Segment Open

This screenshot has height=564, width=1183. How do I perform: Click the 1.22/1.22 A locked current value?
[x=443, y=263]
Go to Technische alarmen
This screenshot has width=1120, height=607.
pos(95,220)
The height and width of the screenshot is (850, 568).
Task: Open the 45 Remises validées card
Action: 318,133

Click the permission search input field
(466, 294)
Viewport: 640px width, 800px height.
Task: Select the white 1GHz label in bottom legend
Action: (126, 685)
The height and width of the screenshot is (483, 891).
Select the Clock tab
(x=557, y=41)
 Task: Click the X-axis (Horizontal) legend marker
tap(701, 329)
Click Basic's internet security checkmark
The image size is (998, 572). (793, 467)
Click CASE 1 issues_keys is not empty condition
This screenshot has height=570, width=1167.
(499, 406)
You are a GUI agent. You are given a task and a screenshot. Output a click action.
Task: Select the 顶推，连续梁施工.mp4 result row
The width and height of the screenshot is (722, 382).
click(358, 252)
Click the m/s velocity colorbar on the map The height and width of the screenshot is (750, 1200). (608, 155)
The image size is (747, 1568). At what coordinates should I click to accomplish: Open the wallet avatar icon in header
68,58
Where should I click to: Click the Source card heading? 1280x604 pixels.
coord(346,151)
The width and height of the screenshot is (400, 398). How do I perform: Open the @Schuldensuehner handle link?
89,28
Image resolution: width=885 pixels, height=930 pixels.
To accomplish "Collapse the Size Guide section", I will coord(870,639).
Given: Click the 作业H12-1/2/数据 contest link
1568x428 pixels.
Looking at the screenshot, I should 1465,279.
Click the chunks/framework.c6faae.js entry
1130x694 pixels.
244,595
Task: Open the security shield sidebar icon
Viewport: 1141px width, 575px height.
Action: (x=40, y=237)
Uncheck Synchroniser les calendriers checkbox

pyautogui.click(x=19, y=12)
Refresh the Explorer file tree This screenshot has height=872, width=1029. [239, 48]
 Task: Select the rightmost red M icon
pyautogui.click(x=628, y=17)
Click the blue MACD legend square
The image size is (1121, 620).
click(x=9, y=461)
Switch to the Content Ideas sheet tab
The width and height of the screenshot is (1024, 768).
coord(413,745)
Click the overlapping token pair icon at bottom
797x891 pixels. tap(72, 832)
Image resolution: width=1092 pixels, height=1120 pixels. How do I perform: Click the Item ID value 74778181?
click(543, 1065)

Segment Closed

▸ TASK: Write out the data once more, word for word.

▸ SOLUTION FOR THIS EXERCISE:
This screenshot has height=564, width=1183. How do I perform: Click the 1.22/1.22 A locked current value?
[x=443, y=263]
Go to Technische alarmen
This screenshot has width=1120, height=607.
pos(95,220)
The height and width of the screenshot is (850, 568).
Task: Open the 45 Remises validées card
Action: 318,133

Click the permission search input field
(466, 294)
Viewport: 640px width, 800px height.
Task: Select the white 1GHz label in bottom legend
Action: (126, 685)
The height and width of the screenshot is (483, 891).
Select the Clock tab
(x=557, y=41)
 Task: Click the X-axis (Horizontal) legend marker
tap(701, 329)
Click Basic's internet security checkmark
The image size is (998, 572). (793, 467)
Click CASE 1 issues_keys is not empty condition
This screenshot has height=570, width=1167.
(499, 406)
You are a GUI agent. You are given a task and a screenshot. Output a click action.
Task: Select the 顶推，连续梁施工.mp4 result row
The width and height of the screenshot is (722, 382).
click(358, 252)
Click the m/s velocity colorbar on the map The height and width of the screenshot is (750, 1200). (608, 155)
The image size is (747, 1568). At what coordinates should I click to accomplish: Open the wallet avatar icon in header
68,58
Where should I click to: Click the Source card heading? 1280x604 pixels.
coord(346,151)
The width and height of the screenshot is (400, 398). How do I perform: Open the @Schuldensuehner handle link?
89,28
Image resolution: width=885 pixels, height=930 pixels.
To accomplish "Collapse the Size Guide section", I will coord(870,639).
Given: Click the 作业H12-1/2/数据 contest link
1568x428 pixels.
Looking at the screenshot, I should 1465,279.
Click the chunks/framework.c6faae.js entry
1130x694 pixels.
244,595
Task: Open the security shield sidebar icon
Viewport: 1141px width, 575px height.
Action: (x=40, y=237)
Uncheck Synchroniser les calendriers checkbox

pyautogui.click(x=19, y=12)
Refresh the Explorer file tree This screenshot has height=872, width=1029. [239, 48]
 Task: Select the rightmost red M icon
pyautogui.click(x=628, y=17)
Click the blue MACD legend square
The image size is (1121, 620).
click(x=9, y=461)
Switch to the Content Ideas sheet tab
The width and height of the screenshot is (1024, 768).
coord(413,745)
Click the overlapping token pair icon at bottom
797x891 pixels. tap(72, 832)
Image resolution: width=1092 pixels, height=1120 pixels. How do I perform: Click the Item ID value 74778181?
click(543, 1065)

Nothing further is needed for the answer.